The WTO Must Reform or Die



Bryce Baschuk | Bloomberg

Donald Trump’s trade salvos have shaken the World Trade Organization at a perilous time for commerce.

America’s longest-serving secretary of state, Cordell Hull, is best known for winning the Nobel Peace Prize for his role in establishing the United Nations at the end of World War II. Today, 75 years later, another important piece of his legacy looks increasingly at risk as President Donald Trump realigns the U.S.’s relationships across the globe.

Hull helped create the modern global trading system that eventually led to the advent of the World Trade Organization in 1995. He viewed tariff battles as a threat to international peace and advocated for unconditional trade liberalization among nations. Indeed, he considered barriers to the exchange of goods and unfair economic competition as synonymous with war.

Hull’s vision is running aground on the shores of Lake Geneva at the WTO’s headquarters in Switzerland. Under Trump, the U.S. is weaponizing tariffs and has effectively neutralized the organization’s dispute-settlement function at the very moment when global trade arbitration is needed most.

Some economic historians fear that the new chapter of rising protectionism has led to an existential moment for the WTO. “Cordell Hull would be fretting over the state of the debate,” says Douglas Irwin, an economist at Dartmouth College whose book, Free Trade Under Fire, is being updated for 2020.

“He would be very concerned about the deterioration of the WTO system, as he worked hard to replace a power-politics, law-of-the-jungle approach to trade in the 1930s with the rule-of-law approach that was capstoned in his time.”

Hull’s beliefs helped pave the way for Western nations to sign the General Agreement on Tariffs and Trade, or GATT, in 1947. The accord sought to lower import duties and was an unparalleled success. Setting the rules for world trade, it reduced average tariff levels among its participants to 5%, from more than 20%, over its lifetime.

Just as the UN replaced the League of Nations after it failed to prevent war, the international trading system has been forced to morph into something else after losing its influence. By the end of the 1980s, GATT was outmoded and slipping into irrelevance.
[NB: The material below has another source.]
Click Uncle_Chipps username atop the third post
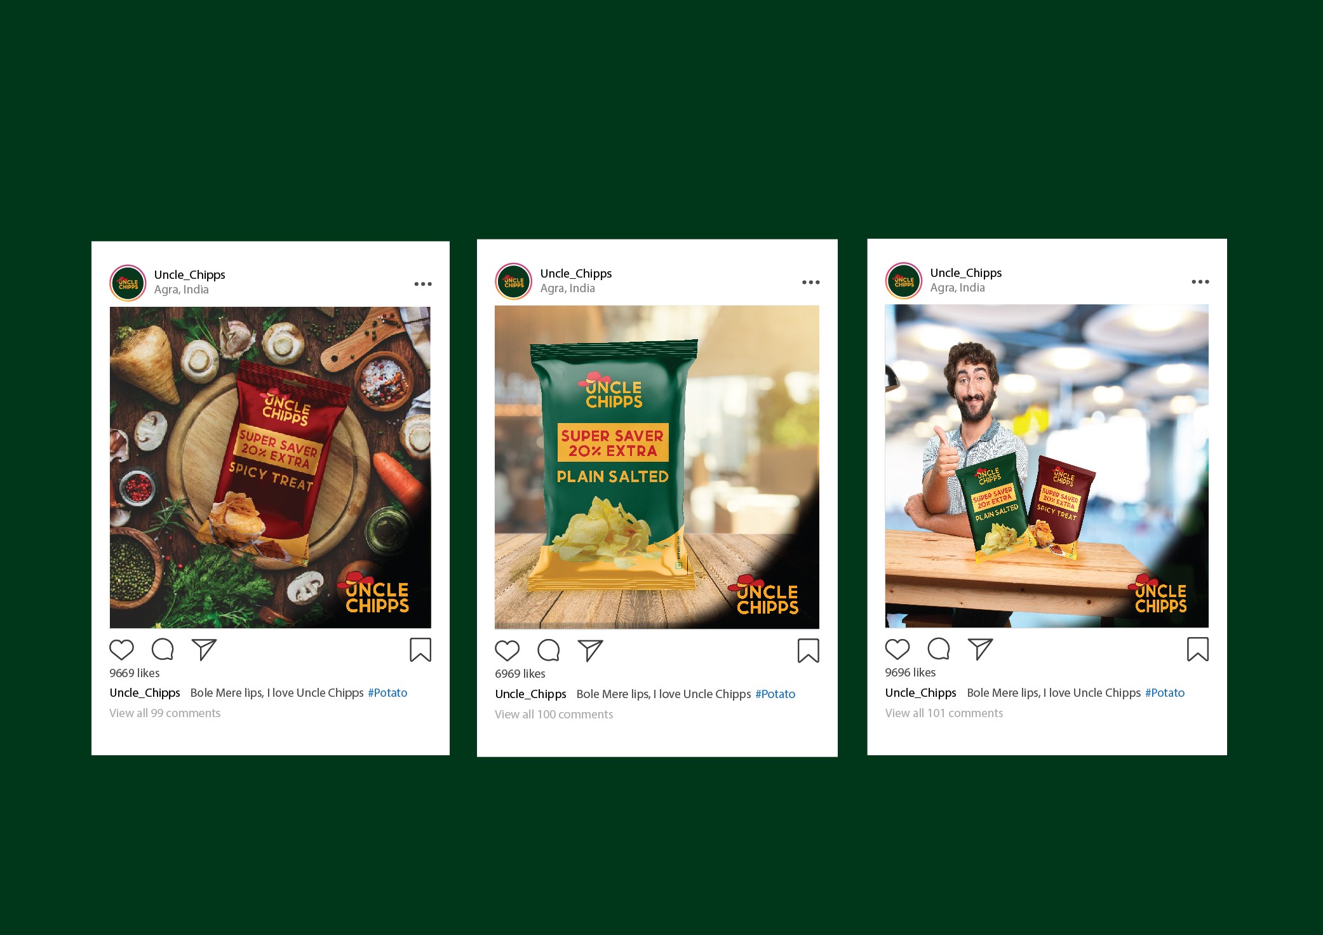This screenshot has height=935, width=1323. click(966, 272)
President Ronald Reagan’s administration fomented a crisis by hammering the U.S.’s trade partners with unilateral tariffs and stonewalling them when they pursued justice via GATT’s dispute-settlement system. In the 1990s the Clinton administration pivoted and agreed to shelve some of the country’s unilateral tools in return for new rules to govern trade in services and intellectual property. The 120-plus GATT member nations also agreed to create a more muscular dispute-settlement system to enforce those rules, and the deal was packaged into a comprehensive agreement called the WTO.

Today the Trump administration is pursuing a Reaganesque playbook that’s disrupting international trade flows and blunting the WTO’s power to arbitrate disputes. The rebirth of American unilateralism has spurred a rise in global trade restrictions, which now cover more than $700 billion worth of imports. That, in turn, has reduced global trade growth projections to the lowest level since the financial crisis a decade ago.

At the World Economic Forum in Davos, Switzerland, last week, Trump told reporters that he and WTO Director-General Roberto Azevêdo had discussed a “very dramatic” change in the WTO’s future. “We’re talking about a whole new structure for the deal or we’ll have to do something,” Trump said, without elaborating on details.

To prevent a return to the last century’s era of power politics, some observers see an opportunity to reform the WTO for the 21st century. Meanwhile, this question remains: Will the U.S.’s maximum­-pressure approach to trade result in the organization’s reinvention or obsolescence?

Over the coming year, governments have a decision to make. Will they try to work with Washington to converge on a new set of trade rules for the 21st century? Or will they, on their own, try to patch together a temporary fix while the U.S. brandishes trade penalties at allies and foes alike rather than pursuing liberalization through the WTO?

“It may be that we are in another moment where the rest of the world says that going down this road threatens economic growth because of the chaos and the uncertainty that result from not having these bedrock rules to rely on,” says Jennifer Hillman, a senior fellow at the Council on Foreign Relations.

The two most important functions of the WTO are negotiations, which must be adopted by a consensus among all members, and dispute settlement, which forces nations to comply with WTO rules or face retaliation. The WTO is like a bicycle whose two wheels are represented by the organization’s negotiating and dispute-settlement functions. The bicycle is able to operate smoothly with minimal effort as long as the two wheels are working properly.

“If we take away one of those wheels, however, and rely solely on the dispute-settlement system, things suddenly get quite wobbly,” Harvard lecturer Craig VanGrasstek wrote in his 2019 book, Trade and American Leadership: The Paradoxes of Power and Wealth From Alexander Hamilton to Donald Trump.

A smoothly functioning WTO provides businesses with the certainty and predictability they need to invest and operate abroad. That, in turn, can foster global economic growth and the political integration of large and small economies. Since the organization was born, the volume of global trade has almost tripled, while its value has almost quadrupled.